Keyword Matching Algorithm
Keyword Matching & Scoring
The Japanese ATS includes an automated resume analyzer designed to help administrators quickly identify qualified candidates. When an applicant uploads a PDF resume, the system extracts the text and compares it against a standardized dictionary of professional keywords.
The Keyword Dictionary
The algorithm scans for a wide range of professional competencies, specifically tailored for technical and language-oriented roles. The pre-defined dictionary includes:
- Japanese Proficiency: JLPT levels (N1, N2, N3, N4, N5) and general language skills.
- Programming Languages: Java, JavaScript, TypeScript, Python, C++, Ruby, etc.
- Web & Cloud Technologies: React, Node.js, AWS, Azure, Docker, and CI/CD.
- Databases: SQL, PostgreSQL, MongoDB, and others.
- Professional Experience: Titles like "Senior," "Lead," "Architect," and "Manager."
- Education: Verification of degrees (Bachelor, Master, PhD).
Scoring Mechanism
The Keyword Match Score provides a quantitative measure of how well a resume aligns with the system's target criteria.
- Match Increment: Each unique keyword found in the resume adds 10% to the total score.
- Maximum Score: The score is capped at 100%.

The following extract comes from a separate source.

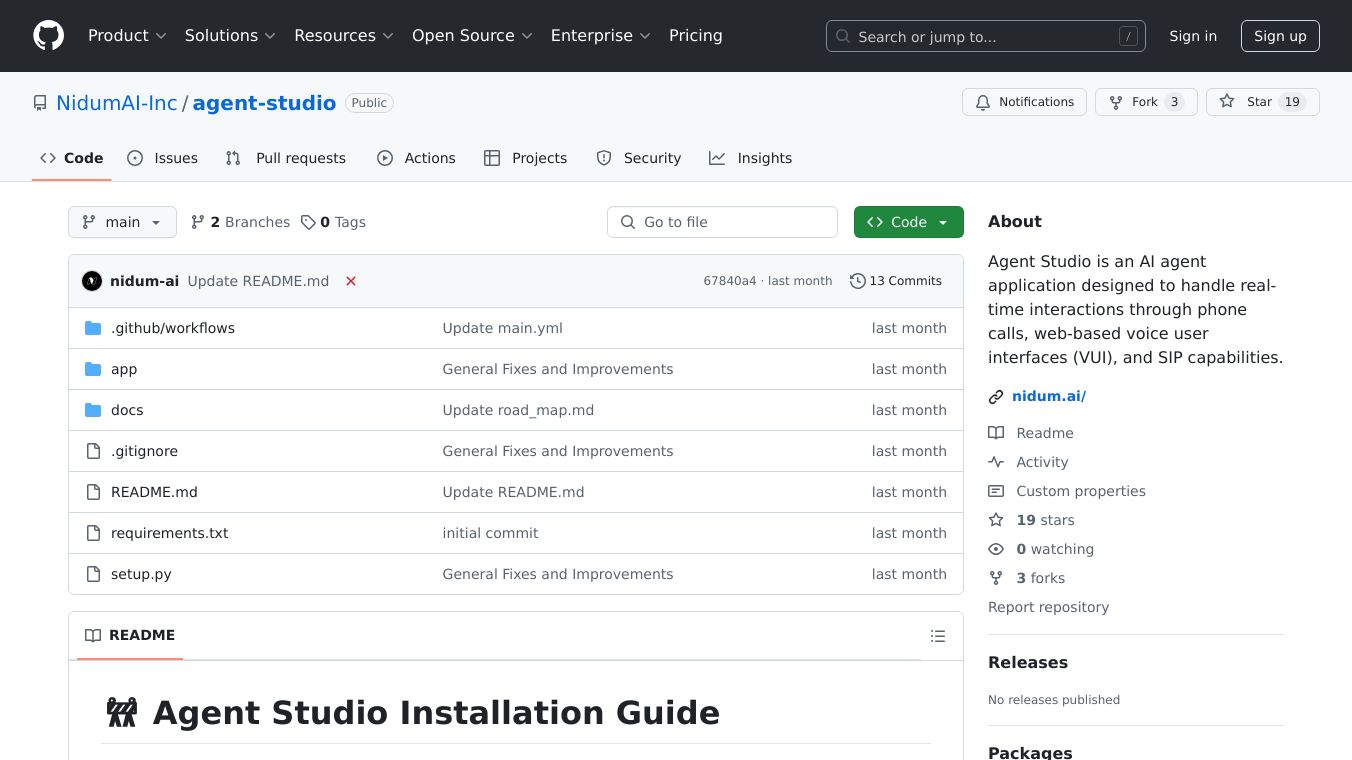Open the green Code dropdown
This screenshot has height=760, width=1352.
(x=908, y=222)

- Precision Matching: The algorithm uses word-boundary detection (Regex) to ensure accuracy. For example, it distinguishes "Java" from "JavaScript" and correctly identifies terms with symbols like "C++" or "C#".
Analysis Process
- Text Extraction: Upon submission, a background Edge Function processes the uploaded PDF using
pdfjs-distto convert document layouts into searchable text. - Normalization: The extracted text and keywords are normalized to lowercase to ensure the matching is case-insensitive.
- Keyword Identification: The system runs a comparison between the resume text and the global dictionary (plus any custom keywords provided).
- Database Update: The resulting score and a list of specific "Matched Keywords" are stored alongside the applicant's profile.
Administrator View
Administrators can view these metrics directly within the Admin Dashboard and Applicant Detail pages:
- Match Score Badge: A visual percentage indicator that helps in rapid shortlisting.
- Matched Keywords List: A set of tags showing exactly which relevant terms were found in the candidate's CV.
- Extracted Text: For transparency, administrators can view the raw text extracted from the PDF to verify the context of specific keywords.
// Example of how the score is calculated internally:
const score = Math.min(100, matchedKeywords.length * 10);
Limitations
- File Format: Currently, the keyword matching algorithm only supports PDF files.
- Image-based PDFs: Resumes that are saved as images (scanned documents) without an OCR layer cannot be read by the current extractor. Candidates are encouraged to upload text-based PDFs for the best results.